Audit reveals ‘gaps and challenges’ in FMCSA’s oversight of CDL disqualification regs

Audit reveals ‘gaps and challenges’ in FMCSA’s oversight of CDL disqualification regs
According to an audit of the Federal Motor Carrier Safety Administration’s oversight of states’ CDL disqualification regulations, states did not electronically submit data regarding driver violations and convictions in a timely manner for 18% of “major” violations.

WASHINGTON — An audit of The Federal Motor Carrier Safety Administration’s (FMCSA) oversight of CDL disqualification regs revealed gaps and challenges in the process, which relies on state agencies to submit data related to commercial drivers’ traffic violations and convictions. The self-initiated audit, conducted by the U.S. Department of Transportation’s Office of Inspector General (OIG), was launched in fall of 2019 and completed this year.


According to the OIG’s report, states did not submit electronic conviction notices in a timely manner 17% of the time. Specifically, the OIG estimates that states did not transmit electronic data in a timely manner for 18% of 2,182 major offenses and 17% of 23,628 serious traffic violations.

In addition, the OIG estimates that 11% of the 2,182 major offenses noted above were not posted in a timely manner, and that 2% of the 23,628 serious traffic violations were never posted to driver records at all. For the most part the report shows, states did take action to disqualify CDLs “when appropriate,” the report notes. However, because electronic data was not always posted in a timely manner, FMCSA’s evaluation of conviction notices was sometimes hindered by states’ processes for sending the information by mail.

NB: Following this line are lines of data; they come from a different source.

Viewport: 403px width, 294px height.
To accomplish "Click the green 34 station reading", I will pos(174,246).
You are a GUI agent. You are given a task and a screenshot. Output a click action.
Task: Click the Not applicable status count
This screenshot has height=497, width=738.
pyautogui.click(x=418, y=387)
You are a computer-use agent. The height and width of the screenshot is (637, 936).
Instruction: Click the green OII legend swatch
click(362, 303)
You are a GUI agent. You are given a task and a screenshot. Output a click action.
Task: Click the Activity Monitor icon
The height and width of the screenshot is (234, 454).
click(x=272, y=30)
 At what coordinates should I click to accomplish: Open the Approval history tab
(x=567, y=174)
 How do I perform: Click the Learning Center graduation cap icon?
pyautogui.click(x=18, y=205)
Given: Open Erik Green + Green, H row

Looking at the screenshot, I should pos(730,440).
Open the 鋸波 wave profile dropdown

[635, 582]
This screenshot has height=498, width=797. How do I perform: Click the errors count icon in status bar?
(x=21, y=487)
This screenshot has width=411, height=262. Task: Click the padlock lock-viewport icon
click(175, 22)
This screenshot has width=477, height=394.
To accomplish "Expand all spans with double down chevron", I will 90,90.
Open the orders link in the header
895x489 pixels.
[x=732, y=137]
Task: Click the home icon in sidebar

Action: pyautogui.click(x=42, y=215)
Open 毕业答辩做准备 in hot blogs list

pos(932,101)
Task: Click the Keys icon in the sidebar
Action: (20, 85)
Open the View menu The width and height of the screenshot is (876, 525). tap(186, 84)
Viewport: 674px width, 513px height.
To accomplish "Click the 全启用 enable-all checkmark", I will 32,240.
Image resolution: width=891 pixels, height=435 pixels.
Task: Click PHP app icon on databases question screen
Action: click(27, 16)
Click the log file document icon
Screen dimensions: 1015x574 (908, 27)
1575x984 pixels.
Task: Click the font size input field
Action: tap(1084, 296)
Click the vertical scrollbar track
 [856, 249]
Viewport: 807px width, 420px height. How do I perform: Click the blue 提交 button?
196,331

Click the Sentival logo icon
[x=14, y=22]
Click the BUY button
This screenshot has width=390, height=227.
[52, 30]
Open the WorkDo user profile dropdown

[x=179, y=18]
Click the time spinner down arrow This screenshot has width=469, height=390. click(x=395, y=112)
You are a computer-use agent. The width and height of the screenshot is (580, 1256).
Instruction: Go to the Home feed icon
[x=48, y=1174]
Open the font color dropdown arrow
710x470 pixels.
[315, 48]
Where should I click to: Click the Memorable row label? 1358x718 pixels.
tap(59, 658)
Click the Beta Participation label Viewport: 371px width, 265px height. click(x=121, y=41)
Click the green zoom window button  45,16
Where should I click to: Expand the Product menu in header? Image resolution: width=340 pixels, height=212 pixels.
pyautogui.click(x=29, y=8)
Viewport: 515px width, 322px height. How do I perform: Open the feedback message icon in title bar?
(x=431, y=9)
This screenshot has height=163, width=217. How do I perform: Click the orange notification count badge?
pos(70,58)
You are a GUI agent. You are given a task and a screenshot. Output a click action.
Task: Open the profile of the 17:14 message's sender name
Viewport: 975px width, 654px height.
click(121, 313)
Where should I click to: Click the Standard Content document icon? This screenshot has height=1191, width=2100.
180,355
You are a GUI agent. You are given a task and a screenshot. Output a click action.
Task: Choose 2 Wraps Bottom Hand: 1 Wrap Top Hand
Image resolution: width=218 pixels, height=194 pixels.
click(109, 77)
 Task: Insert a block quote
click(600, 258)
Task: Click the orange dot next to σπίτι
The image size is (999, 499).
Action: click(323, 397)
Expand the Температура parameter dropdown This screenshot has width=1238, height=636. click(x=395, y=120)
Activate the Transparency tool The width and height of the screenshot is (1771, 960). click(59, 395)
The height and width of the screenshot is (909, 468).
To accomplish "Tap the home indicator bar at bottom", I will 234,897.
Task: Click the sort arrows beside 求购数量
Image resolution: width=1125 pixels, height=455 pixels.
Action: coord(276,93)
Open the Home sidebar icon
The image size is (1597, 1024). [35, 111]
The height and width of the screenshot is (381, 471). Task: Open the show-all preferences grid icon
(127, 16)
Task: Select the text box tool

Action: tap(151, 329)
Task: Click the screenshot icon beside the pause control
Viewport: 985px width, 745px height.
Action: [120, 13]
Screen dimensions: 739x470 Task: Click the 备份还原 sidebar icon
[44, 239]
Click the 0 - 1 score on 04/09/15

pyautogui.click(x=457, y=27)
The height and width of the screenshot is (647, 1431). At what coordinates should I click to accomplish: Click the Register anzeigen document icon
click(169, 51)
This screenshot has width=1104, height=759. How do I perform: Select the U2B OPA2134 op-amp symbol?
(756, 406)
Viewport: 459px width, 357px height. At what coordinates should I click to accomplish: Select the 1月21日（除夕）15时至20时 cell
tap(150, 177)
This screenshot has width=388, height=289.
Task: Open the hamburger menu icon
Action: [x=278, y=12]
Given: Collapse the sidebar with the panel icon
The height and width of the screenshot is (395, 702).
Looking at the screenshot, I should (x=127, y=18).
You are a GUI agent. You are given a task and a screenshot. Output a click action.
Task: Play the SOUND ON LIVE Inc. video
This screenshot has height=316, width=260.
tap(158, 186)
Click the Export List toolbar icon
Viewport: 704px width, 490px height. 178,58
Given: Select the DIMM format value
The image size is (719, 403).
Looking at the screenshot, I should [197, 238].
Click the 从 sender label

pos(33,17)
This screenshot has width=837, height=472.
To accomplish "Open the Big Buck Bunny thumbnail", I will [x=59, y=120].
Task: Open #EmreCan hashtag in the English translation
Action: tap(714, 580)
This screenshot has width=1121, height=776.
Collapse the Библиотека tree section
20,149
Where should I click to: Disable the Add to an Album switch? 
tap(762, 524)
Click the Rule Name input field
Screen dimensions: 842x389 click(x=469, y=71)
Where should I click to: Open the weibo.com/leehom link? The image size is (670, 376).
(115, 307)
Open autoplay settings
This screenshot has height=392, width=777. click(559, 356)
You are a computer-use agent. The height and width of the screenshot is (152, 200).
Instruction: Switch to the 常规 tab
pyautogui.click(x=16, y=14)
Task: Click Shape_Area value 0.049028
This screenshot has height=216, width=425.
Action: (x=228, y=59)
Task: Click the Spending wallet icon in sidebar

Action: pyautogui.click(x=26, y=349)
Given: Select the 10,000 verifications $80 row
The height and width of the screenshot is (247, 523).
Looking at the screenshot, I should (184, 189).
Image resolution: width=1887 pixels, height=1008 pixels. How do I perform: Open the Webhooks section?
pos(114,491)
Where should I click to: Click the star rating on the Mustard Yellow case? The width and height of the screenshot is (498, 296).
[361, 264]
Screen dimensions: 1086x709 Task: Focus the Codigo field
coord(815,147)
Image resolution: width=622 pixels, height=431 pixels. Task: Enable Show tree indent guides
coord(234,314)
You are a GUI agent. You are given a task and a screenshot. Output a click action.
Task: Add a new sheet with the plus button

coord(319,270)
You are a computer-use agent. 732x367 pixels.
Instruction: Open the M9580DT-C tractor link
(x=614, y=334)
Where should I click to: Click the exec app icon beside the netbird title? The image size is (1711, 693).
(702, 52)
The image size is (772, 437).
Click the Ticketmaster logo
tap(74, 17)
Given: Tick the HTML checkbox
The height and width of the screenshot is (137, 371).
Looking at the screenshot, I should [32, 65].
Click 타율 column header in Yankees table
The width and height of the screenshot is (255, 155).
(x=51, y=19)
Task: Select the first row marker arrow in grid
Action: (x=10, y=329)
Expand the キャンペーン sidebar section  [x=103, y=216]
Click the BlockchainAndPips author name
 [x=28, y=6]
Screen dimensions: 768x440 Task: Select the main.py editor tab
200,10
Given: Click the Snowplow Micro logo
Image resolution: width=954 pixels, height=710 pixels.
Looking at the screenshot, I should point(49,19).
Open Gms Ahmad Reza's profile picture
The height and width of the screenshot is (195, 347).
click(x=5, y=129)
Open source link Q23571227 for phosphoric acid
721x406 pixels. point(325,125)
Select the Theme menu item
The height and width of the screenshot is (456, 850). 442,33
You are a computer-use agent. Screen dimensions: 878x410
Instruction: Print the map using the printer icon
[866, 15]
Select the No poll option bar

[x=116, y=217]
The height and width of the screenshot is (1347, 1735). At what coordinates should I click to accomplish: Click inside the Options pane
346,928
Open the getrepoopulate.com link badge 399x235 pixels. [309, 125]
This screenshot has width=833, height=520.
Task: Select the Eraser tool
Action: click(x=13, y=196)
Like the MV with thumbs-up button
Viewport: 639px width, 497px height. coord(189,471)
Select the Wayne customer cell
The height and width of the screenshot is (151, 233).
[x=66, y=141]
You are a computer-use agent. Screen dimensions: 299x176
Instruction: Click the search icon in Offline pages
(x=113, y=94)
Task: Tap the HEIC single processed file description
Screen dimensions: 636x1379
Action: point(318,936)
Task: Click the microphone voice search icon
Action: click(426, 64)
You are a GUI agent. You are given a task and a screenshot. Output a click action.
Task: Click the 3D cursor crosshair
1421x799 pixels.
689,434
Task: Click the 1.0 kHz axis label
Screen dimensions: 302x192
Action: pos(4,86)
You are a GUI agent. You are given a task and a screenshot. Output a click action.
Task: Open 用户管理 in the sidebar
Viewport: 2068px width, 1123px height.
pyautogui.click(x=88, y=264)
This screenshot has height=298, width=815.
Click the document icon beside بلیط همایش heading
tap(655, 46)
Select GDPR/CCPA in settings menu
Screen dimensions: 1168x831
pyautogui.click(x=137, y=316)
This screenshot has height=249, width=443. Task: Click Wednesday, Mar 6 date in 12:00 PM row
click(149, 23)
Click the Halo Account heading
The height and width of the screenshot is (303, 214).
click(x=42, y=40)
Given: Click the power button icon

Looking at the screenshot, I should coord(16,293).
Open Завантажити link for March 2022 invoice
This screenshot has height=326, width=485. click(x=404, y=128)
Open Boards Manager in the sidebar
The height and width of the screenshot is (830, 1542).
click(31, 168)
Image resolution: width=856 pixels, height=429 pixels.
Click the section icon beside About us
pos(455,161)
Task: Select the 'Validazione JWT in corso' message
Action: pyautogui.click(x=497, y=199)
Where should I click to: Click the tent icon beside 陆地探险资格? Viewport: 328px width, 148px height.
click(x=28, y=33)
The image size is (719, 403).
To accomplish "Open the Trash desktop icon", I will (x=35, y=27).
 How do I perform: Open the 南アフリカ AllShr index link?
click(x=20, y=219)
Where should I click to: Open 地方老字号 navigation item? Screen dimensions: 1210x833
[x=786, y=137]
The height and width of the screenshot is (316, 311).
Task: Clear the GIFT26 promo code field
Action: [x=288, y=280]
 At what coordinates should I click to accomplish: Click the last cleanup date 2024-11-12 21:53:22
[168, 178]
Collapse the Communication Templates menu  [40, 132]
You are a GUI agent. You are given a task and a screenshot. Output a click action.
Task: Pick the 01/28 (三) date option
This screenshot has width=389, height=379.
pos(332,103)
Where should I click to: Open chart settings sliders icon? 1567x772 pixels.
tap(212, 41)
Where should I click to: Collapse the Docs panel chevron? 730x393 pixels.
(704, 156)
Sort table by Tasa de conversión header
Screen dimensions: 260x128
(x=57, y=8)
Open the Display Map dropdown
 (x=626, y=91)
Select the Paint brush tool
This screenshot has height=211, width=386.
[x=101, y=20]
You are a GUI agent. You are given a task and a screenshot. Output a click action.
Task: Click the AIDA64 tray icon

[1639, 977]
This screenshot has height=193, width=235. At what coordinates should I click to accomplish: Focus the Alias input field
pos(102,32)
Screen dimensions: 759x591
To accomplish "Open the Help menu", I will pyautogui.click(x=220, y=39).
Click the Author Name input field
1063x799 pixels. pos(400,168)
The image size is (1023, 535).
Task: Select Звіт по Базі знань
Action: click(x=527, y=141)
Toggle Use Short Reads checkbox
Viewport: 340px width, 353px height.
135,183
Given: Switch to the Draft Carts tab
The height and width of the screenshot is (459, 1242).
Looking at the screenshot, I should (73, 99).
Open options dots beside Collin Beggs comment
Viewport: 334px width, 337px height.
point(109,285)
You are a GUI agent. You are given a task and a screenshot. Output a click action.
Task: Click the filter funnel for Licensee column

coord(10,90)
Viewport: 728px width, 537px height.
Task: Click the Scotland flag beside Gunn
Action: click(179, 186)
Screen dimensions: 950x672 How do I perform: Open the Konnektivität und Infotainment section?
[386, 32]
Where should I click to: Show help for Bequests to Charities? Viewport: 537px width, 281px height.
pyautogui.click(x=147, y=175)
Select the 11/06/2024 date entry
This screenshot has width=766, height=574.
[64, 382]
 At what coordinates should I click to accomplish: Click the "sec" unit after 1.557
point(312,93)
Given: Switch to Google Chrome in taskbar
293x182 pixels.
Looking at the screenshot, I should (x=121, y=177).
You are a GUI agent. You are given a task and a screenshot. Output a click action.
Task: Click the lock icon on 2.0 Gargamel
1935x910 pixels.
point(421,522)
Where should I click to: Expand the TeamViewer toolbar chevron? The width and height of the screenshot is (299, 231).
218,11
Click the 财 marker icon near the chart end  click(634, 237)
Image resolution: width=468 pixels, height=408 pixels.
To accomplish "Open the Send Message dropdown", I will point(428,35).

The report also notes that the FMCSA’s Annual Program Review process “lacks adequate quality control measures for verifying that state CDL programs meet federal requirements” and that state noncompliance with federal CDL disqualification requirements, along with other state actions, “pose challenges for FMCSA’s oversight.”

According to the OIG, some states offered administrative appeals to out-of-state drivers, overturned disqualifications and backdated CDL disqualification periods, which resulted in some drivers’ disqualification periods being shorter than required by federal law.

The OIG made seven recommendations to help FMCSA strengthen its oversight of states’ actions to comply with federal CDL disqualification requirements:

  • Improve requirements for states to record, track and maintain paper-based convictions sent and received via mail.
  • Finalize and implement standardized operating procedures for conducting annual program reviews and for supervisory quality control reviews of completed annual program reviews.
  • Modify the annual program review checklist to require reviewers to address key factors.
  • Finalize and implement a standard operating procedure for determining when a state is not making a good-faith effort to timely mitigate compliance issues and when to impose sanctions on noncompliant states.
  • Complete the agency’s review of the State Compliance Records Enterprise system and implement identified improvements for managing states’ compliance issues.
  • Develop and implement a process to segregate non-CDL holder convictions from all CDL Information System reports and workbooks utilized to evaluate state’s compliance with CDL regulations.
  • Develop and implement a plan for coordinating with the American Association of Motor Vehicle Administrators to mitigate risks when states transition to new software systems.